Jan 22 2014
An array of tiny diving boards can perform the Olympian feat of identifying many strains of salmonella at once.
The novel biosensor developed by scientists at Rice University in collaboration with colleagues in Thailand and Ireland may make the detection of pathogens much faster and easier for food-manufacturing plants.
A study on the discovery appears online this month in the American Chemical Society journal Analytical Chemistry.
The process appears to easily outperform tests that are now standard in the food industry. The standard tests are slow because it can take days to culture colonies of salmonella bacteria as proof, or laborious because of the need to prepare samples for DNA-based testing.
The Rice process delivers results within minutes from a platform that can be cleaned and reused. The technology can be easily customized to detect any type of bacteria and to detect different strains of the same bacterium, according to the researchers.
The “diving boards” are a set of microcantilevers, each of which can be decorated with different peptides that have unique binding affinities to strains of the salmonella bacteria. When a peptide catches a bacterium, the cantilever bends ever so slightly, due to a mismatch in surface stress on the top and bottom. A fine laser trained on the mechanism catches that motion and triggers the alarm.

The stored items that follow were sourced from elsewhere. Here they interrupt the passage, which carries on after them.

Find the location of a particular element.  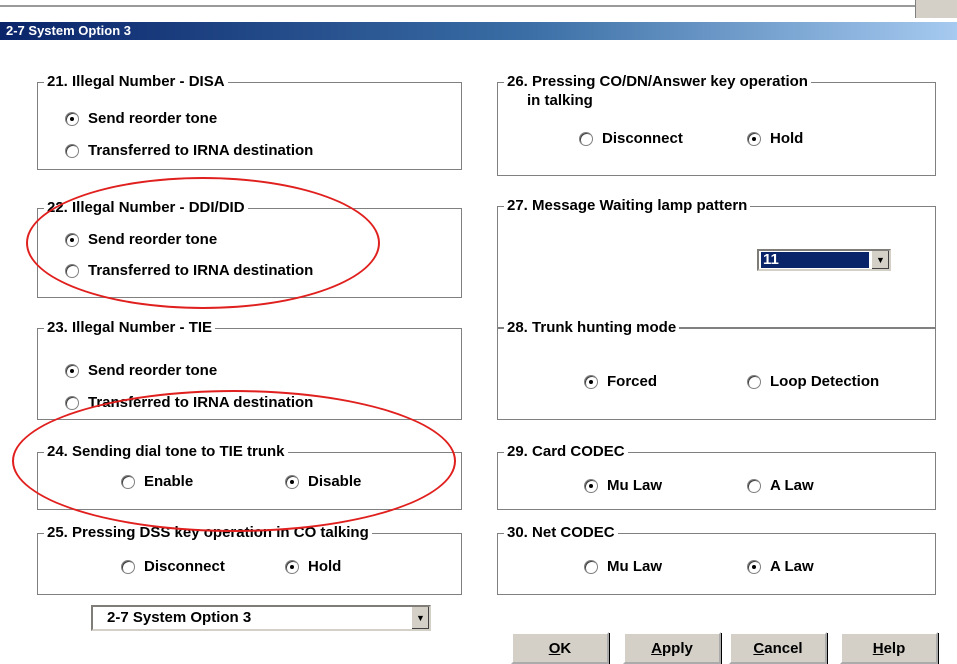

group-29-title: 29. Card CODEC is located at coordinates (566, 452).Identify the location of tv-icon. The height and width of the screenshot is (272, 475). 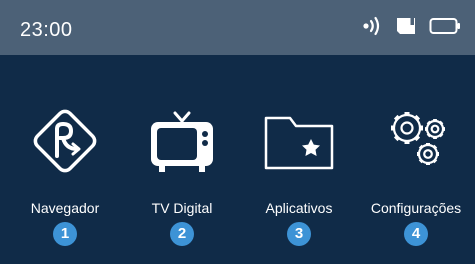
(182, 144).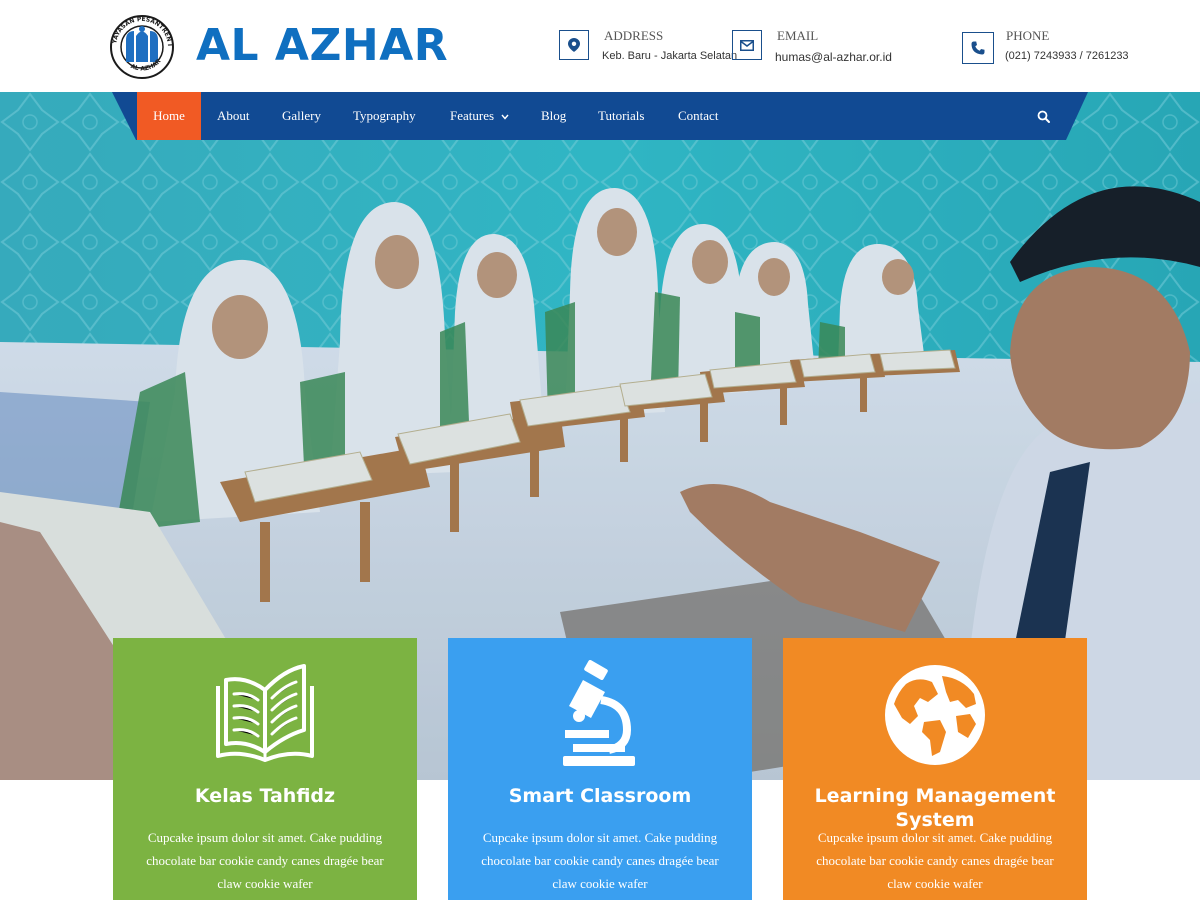 The width and height of the screenshot is (1200, 900). I want to click on phone-value: (021) 7243933 / 7261233, so click(1067, 56).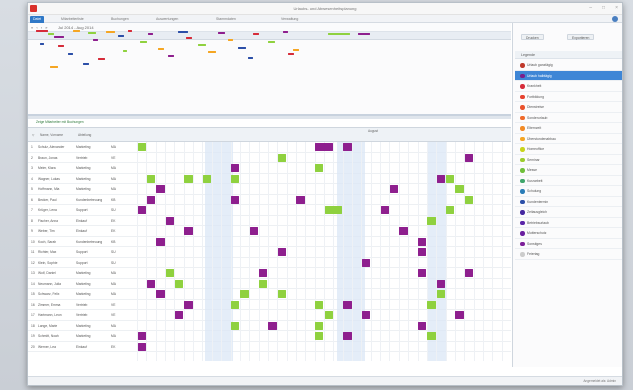 The image size is (633, 390). I want to click on panel-splitter, so click(270, 118).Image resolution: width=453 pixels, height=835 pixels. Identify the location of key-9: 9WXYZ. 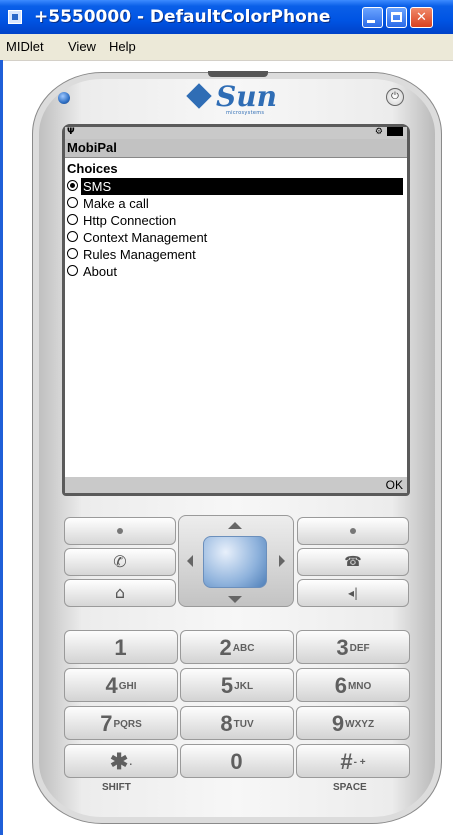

The system is sensitive enough to warn of the presence of a single pathogen, according to the researchers, who wrote that very low pathogen concentrations cause foodborne disease.
The idea springs from research into the use of microcantilevers by Rice biomolecular engineer Sibani Lisa Biswal and lead author Jinghui Wang, a graduate student in her lab. Biswal was prompted to have a look at novel peptides by her graduate school friend, Nitsara Karoonuthaisiri, head of the microarray laboratory at the National Center for Genetic Engineering and Biotechnology in Thailand. Karoonuthaisiri is also a visiting scientist at the Institute for Global Food Security at the Queen’s University, Belfast.
“She’s been working in this area of pathogenic bacteria and asked if we have thought about trying to use our microcantilevers for detection,” Biswal said. “Specifically, she wanted to know if we could try these novel peptides.”
Karoonuthaisiri and her team had isolated bacteriophage viruses associated with salmonella through biopanning and phage display, a technique to study interactions among proteins, peptides and pathogens. She then derived peptides from the phages that would serve as targets for specific bacteria.
“She said, ‘We spend a lot of time trying to characterize which of these peptides work the best. It looks like you have a platform that can do and quantitate that.’ So that’s where we came in,” Biswal said.
The Rice lab compared the peptides’ performance with commercial antibodies now used for salmonella detection and found the peptides were not only more sensitive but could be used in a multiplexed cantilever array to detect many different kinds of salmonella at once.
“The peptides are very robust,” Biswal said. “That’s why a lot of people like them over antibodies. The peptides can handle harsher conditions and are much more stable. Antibodies are large proteins and break down more readily.
“We’re very excited to see where this will lead,” she said.
Co-authors are researcher Josephine Morton and Christopher Elliot, director of the Institute for Global Food Security, and Laura Segatori, Rice’s T.N. Law Assistant Professor of Chemical and Biomolecular Engineering and an assistant professor of biochemistry and cell biology. Biswal is an associate professor of chemical and biomolecular engineering.
The Welch Foundation, a Hamill Innovations Award Grant, the European Union’s Seventh Framework Program and a Marie Curie Fellowship supported the research.